The Economist takes a quick look at why green loans are not attracting homeowners in droves. PACE programs in the USA help finance energy efficiency improvements through loans repaid either through slightly higher local taxes or through the homeowner’s utility bill. However, uptake of these programs has not been tremendous. The article points out that the green loan interest rates look comparatively high when stacked up against short-term interest rates. Additionally, some homeowners are skeptical that the efficiency upgrades (resulting in energy bill cost savings) will offset the costs of loan repayments. PACE programs could use this feedback to revise their programs to encourage more participants. It’s not all bleak: Germany, in fact, has had good success with their green loan program with 250,000 households enrolling annually.

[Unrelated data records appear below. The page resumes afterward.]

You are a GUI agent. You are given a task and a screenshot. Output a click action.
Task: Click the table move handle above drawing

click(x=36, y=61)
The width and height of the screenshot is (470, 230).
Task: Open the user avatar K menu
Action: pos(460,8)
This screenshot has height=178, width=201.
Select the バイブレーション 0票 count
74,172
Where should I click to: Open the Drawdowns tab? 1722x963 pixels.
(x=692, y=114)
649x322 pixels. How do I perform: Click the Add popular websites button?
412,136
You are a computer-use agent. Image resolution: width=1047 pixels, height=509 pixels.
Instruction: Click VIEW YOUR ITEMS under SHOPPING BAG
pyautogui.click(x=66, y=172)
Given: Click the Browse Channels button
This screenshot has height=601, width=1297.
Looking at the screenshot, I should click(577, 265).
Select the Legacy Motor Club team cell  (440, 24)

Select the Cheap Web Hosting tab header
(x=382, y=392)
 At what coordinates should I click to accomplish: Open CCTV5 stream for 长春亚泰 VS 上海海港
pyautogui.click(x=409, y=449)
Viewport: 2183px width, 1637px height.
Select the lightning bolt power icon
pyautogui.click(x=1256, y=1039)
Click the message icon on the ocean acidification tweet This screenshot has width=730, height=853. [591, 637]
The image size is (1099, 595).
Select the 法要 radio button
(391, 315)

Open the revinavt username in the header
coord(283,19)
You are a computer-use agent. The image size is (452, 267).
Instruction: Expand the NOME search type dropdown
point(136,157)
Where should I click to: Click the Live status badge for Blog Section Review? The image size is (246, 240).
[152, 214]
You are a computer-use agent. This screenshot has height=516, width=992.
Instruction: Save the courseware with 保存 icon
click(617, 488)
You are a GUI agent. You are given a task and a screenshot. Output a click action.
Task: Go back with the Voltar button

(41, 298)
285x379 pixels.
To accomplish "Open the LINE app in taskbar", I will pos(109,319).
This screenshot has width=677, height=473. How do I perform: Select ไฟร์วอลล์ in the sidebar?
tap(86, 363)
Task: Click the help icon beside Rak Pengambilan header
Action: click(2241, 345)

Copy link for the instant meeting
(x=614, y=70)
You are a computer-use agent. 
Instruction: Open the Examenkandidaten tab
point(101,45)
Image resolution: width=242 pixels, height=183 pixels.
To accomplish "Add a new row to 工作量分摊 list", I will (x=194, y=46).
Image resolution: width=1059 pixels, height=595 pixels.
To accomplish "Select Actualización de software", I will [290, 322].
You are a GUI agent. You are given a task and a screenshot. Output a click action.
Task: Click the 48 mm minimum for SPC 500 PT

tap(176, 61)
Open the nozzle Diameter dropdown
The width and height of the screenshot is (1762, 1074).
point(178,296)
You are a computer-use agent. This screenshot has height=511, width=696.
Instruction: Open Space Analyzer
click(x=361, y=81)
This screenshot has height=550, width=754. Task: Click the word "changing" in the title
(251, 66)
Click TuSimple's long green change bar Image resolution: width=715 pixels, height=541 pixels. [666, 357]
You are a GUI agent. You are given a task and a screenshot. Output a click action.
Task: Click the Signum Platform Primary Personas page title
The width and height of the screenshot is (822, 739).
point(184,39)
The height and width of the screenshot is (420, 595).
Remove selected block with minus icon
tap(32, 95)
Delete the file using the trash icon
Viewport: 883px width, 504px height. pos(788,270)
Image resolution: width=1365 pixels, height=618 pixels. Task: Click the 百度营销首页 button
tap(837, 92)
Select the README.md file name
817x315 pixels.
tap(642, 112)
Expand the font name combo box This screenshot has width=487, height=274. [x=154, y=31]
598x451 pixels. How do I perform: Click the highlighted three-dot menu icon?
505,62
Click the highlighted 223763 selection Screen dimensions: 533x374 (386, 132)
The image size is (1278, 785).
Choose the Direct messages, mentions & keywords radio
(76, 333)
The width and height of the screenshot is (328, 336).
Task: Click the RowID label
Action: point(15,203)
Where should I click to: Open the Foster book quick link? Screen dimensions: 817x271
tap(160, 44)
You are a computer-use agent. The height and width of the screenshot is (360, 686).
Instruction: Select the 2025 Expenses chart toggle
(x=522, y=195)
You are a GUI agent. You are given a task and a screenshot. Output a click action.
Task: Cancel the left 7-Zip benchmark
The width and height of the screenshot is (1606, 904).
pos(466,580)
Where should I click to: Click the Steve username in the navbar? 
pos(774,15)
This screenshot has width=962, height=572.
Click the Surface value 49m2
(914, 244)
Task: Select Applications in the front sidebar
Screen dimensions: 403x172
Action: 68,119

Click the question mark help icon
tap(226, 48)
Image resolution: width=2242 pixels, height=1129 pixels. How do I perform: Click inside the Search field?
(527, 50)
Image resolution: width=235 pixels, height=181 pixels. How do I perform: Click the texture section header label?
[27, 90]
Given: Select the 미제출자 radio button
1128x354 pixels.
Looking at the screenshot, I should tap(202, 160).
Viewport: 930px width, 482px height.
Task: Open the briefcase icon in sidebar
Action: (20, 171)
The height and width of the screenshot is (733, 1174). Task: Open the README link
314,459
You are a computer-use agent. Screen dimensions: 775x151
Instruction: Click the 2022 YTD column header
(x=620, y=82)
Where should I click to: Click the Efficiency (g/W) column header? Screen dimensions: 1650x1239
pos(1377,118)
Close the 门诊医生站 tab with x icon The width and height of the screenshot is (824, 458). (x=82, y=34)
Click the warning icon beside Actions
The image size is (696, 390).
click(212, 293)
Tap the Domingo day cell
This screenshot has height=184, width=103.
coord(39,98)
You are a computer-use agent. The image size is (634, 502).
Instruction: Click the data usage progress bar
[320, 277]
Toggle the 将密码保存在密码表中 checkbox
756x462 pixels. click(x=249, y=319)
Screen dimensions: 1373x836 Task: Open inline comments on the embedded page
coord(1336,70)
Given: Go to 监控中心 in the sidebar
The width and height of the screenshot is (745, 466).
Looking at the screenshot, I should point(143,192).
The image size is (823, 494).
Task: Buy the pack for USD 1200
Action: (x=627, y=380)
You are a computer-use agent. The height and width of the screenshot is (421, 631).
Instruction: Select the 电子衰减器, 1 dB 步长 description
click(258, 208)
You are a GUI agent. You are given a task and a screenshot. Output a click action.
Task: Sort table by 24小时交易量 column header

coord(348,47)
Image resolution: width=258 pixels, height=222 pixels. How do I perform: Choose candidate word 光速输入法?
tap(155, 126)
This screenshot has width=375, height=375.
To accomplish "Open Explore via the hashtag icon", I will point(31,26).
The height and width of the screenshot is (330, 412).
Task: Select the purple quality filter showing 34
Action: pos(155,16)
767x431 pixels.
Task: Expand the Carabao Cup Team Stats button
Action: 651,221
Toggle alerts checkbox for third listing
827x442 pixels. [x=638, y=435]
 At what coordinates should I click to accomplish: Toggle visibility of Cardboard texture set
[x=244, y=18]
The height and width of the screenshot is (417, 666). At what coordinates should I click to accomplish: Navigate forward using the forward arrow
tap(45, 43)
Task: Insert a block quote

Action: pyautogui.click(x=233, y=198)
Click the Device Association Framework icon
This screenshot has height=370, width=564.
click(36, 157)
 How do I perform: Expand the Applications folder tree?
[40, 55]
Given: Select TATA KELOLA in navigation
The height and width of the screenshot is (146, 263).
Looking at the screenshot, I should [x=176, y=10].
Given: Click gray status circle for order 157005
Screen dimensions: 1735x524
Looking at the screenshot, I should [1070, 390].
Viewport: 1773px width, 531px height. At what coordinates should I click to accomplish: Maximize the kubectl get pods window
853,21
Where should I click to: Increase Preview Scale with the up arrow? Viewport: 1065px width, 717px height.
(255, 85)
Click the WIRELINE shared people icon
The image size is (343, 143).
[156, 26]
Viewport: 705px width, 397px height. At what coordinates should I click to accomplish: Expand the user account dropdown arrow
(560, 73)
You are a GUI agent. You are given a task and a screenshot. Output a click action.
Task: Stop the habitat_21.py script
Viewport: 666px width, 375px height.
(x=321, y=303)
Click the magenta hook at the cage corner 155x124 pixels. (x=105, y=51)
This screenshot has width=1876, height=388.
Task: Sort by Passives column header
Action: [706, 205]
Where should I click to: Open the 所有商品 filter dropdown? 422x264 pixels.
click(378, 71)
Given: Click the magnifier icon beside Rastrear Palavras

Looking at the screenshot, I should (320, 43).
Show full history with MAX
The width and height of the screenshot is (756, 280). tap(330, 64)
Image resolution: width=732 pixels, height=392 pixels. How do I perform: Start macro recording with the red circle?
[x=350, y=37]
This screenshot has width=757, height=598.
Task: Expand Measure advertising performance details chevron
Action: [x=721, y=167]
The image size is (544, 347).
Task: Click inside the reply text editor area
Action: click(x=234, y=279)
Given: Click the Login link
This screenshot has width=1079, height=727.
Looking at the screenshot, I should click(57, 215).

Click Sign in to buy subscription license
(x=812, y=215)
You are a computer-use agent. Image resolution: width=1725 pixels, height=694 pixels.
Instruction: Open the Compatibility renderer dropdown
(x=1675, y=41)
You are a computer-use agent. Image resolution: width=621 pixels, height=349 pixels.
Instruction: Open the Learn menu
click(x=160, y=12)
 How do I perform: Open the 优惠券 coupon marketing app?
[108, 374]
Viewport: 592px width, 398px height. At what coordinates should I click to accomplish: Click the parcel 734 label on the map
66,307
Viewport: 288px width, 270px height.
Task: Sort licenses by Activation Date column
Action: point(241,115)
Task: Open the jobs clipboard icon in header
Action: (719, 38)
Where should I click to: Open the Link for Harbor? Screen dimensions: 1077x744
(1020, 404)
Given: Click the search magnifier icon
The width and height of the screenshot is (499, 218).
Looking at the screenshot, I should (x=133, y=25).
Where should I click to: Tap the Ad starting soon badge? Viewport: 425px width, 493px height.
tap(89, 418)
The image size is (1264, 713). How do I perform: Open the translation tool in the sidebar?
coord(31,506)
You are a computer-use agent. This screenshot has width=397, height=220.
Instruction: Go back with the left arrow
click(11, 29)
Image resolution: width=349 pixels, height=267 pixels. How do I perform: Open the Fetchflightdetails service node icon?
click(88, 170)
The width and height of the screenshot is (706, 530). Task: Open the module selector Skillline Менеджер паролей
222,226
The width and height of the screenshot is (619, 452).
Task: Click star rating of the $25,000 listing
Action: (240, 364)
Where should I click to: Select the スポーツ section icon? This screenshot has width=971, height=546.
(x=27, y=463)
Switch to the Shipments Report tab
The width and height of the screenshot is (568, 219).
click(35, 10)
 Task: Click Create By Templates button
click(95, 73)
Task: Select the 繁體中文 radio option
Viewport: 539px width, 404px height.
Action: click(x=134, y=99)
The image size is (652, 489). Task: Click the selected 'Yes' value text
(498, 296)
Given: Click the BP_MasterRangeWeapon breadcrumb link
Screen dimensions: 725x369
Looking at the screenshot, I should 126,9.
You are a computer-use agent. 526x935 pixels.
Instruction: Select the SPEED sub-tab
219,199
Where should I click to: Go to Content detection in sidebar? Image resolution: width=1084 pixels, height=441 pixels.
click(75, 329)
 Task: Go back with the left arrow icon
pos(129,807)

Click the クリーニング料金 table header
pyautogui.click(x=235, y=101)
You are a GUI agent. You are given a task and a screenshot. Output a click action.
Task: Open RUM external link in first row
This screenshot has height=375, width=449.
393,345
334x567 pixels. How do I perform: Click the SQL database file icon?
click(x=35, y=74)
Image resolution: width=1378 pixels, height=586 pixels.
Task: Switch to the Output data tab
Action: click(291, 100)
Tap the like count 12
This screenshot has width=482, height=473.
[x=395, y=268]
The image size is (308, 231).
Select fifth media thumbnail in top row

Money for nothing, April 26, 2014Economist, April 26, 2014
RETROFITTING houses to use less energy should be a no-brainer for homeowners. Over time, money spent on ways to reduce heat loss from draughty houses should produce a handsome return in lower fuel bills. In practice, many are cautious. Some improvements, such as solid-wall insulation and solar panels, can take over 25 years to cover their initial cost. Few owners are willing to wait that long: by then many are likely to have sold up and moved on.
Several governments have started finance schemes designed to address this problem. Since 2008 PACE programmes have offered American homeowners loans to finance improvements, repaid through higher local taxes on the property, whoever it belongs to. In Britain, the Green Deal offers loans over a 25-year period, with repayments added to energy bills. Countries including France and Canada have similar initiatives.